Sezonun yarısı tükendi, yolun diğer kalanı için üç haftalık ara tatiline çıkıldı.
Düşe kalka buralara gelindi.
Süper lige çıkabilmek adına maçlar başlarken var olan umutlar, aynı seviyede elde tutulmaya devam ediliyor.
Hatalar, hayal kırıklıkları, sevinçler yaşandı yol boyunca.
İçerisine girip doya doya, coşkuyla seyredilemeyen maçlar evde Tv başından takip edildi.
Koltuklara gömülüp keyifle izlenebilen maç sayısı az oldu.
Kazanılan maçlar da bile mutluluk seviyesi oldukça düşüktü.
Hep iyi oyun, güzel futbol ile galip gelinsin istenildi ama bu sıkça yaşanılamadı.
Varsın olsun, Samsunspor sevenleri alışkındır bu çilekeş hayata.
Sonunda varsa sevinç, bu yolda çekilmelidir dertler…
İkinci devrenin ilk yarısı zirveye oynayan takımlarla yapılacak mücadelelerle dolu.
Yola bu kadro ile çıkılırsa “yandı keten helva” misali iş zordan da öte…
Ara transfer döneminde Ertuğrul hoca tüm sorumluluğu kendi üstüne alarak belirlediği oyuncuların kadroya katılmasını sağlamalıdır.
Kendi tasarrufunun bir damlasını bile başkalarına bırakmamalıdır.
“Bıraktı da ne oldu?“
Fotoğraf ortada.
Çok bilenlerin aldırdığı oyuncuların hepsi kelimenin en hafif haliyle “ fos ve boş” çıktı.

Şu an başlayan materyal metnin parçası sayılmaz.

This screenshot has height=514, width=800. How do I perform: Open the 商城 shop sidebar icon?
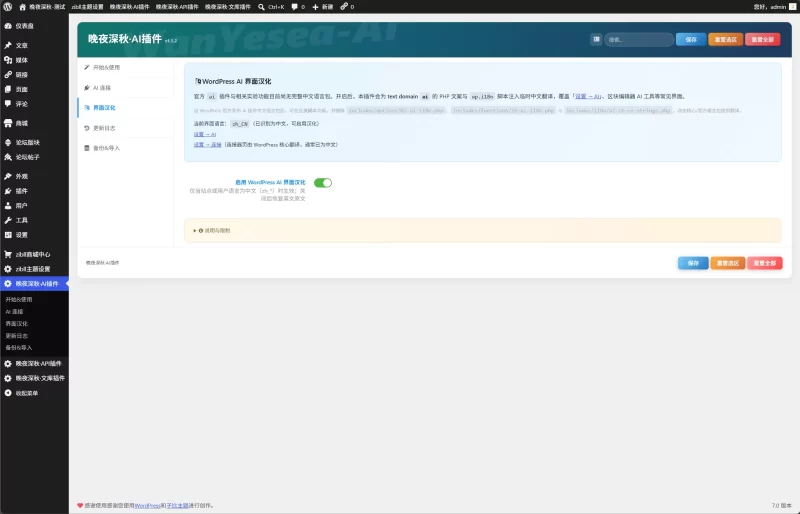[x=8, y=123]
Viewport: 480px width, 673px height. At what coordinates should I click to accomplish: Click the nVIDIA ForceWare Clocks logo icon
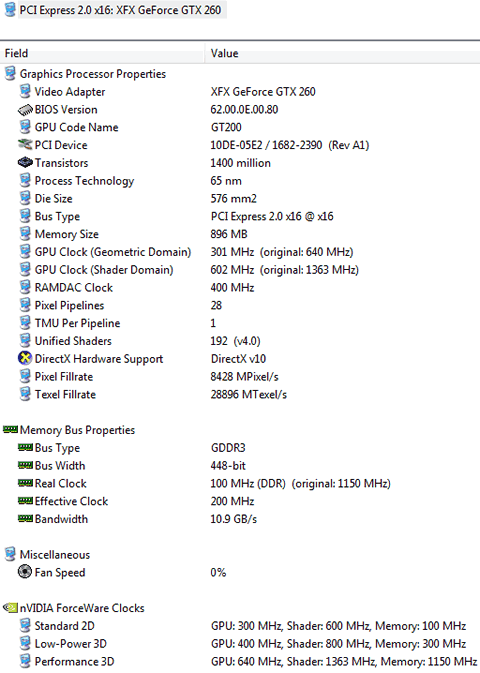[x=10, y=608]
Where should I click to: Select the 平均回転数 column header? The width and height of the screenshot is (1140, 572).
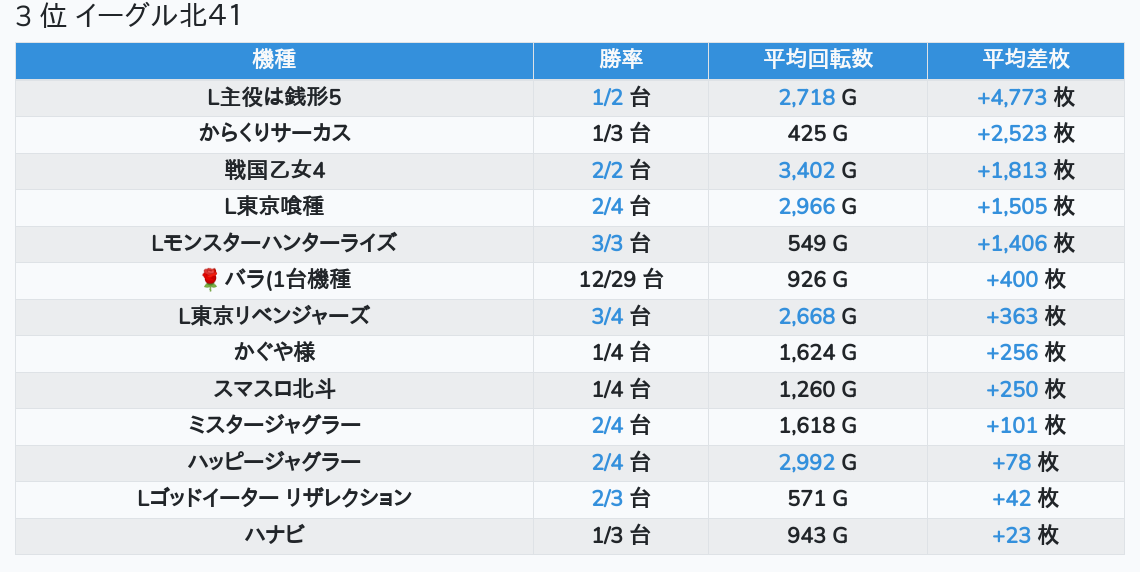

Patronun paraları resmen çöp oldu…
Sezon sonunda Allah muhafaza, ortaya çıkan tablo hevesleri kursakta bırakırsa, faturanın kime kesileceği malum.
Bu durumun farkında olduğunu çok iyi bildiğim Ertuğrul hoca, transferde doğru adımlar atacaktır kanaatindeyim.
Zaman sepetteki çürük elmaların çıkartılıp, yerine yenilerinin konulması zamanıdır.
Maça gelince; Ligde kötü günler geçiren Adanaspor maçına avantajlı çıktı Samsunspor.
Ligin lideri Altay ile zirve takipçilerinden Keçiörengücü kaybetmiş, Altınordu berabere kalmıştı.
Her birini toplasanız üç puandan kat kat fazla sayıda puanın ettiği bir maçtı.
Yani mutlak surette kayıpsız geçilmesi gereken bir doksan dakikaydı.
Maçı hak edecek bir oyun ortaya kondu mu?
Tabi ki HAYIR!
Yine doğum sancısı çeker halleri vardı takımın.
Gökhan topa kafa vurmasını bilse, maça 1-0 önde başlayabilinirdi.
Koca doksan dakikanın en önemli pozisyonuydu.
Hücumda çoğalamayınca çok adamla savunma yapan rakip daha rahat oynadı.
Beleşten buldukları gol ile öne de geçtiler, sonrasında yapılan oyuncu değişiklikleri randıman verdi.
Önce tempoya gaz verildi, sonrasında da özellikle skoru kabul etmeyen Guido, Kubilay gibi birkaç oyuncunun olağan üstü gayreti ile önce eşitlik golü geldi, sonrasında da öne geçildi.
Çekirge bir –iki- üç değil çokça sıçradı.
Dün akşam olduğu gibi.
Alınan bu galibiyet bu takımı sevk ve idare edenlerin morallerini yüksek tuttu.
Taraftar artık ikinci yarıya daha farklı bir kadro görmek arzu ve isteğindedir.
Öyle ya da böyle alınan 33 puan var ortada.
Daha iyisi olması için kadroda mutlak revizyon gerçeğini Metin Şentürk bile görmüşken işi duygusala bağlamanın gereği yok!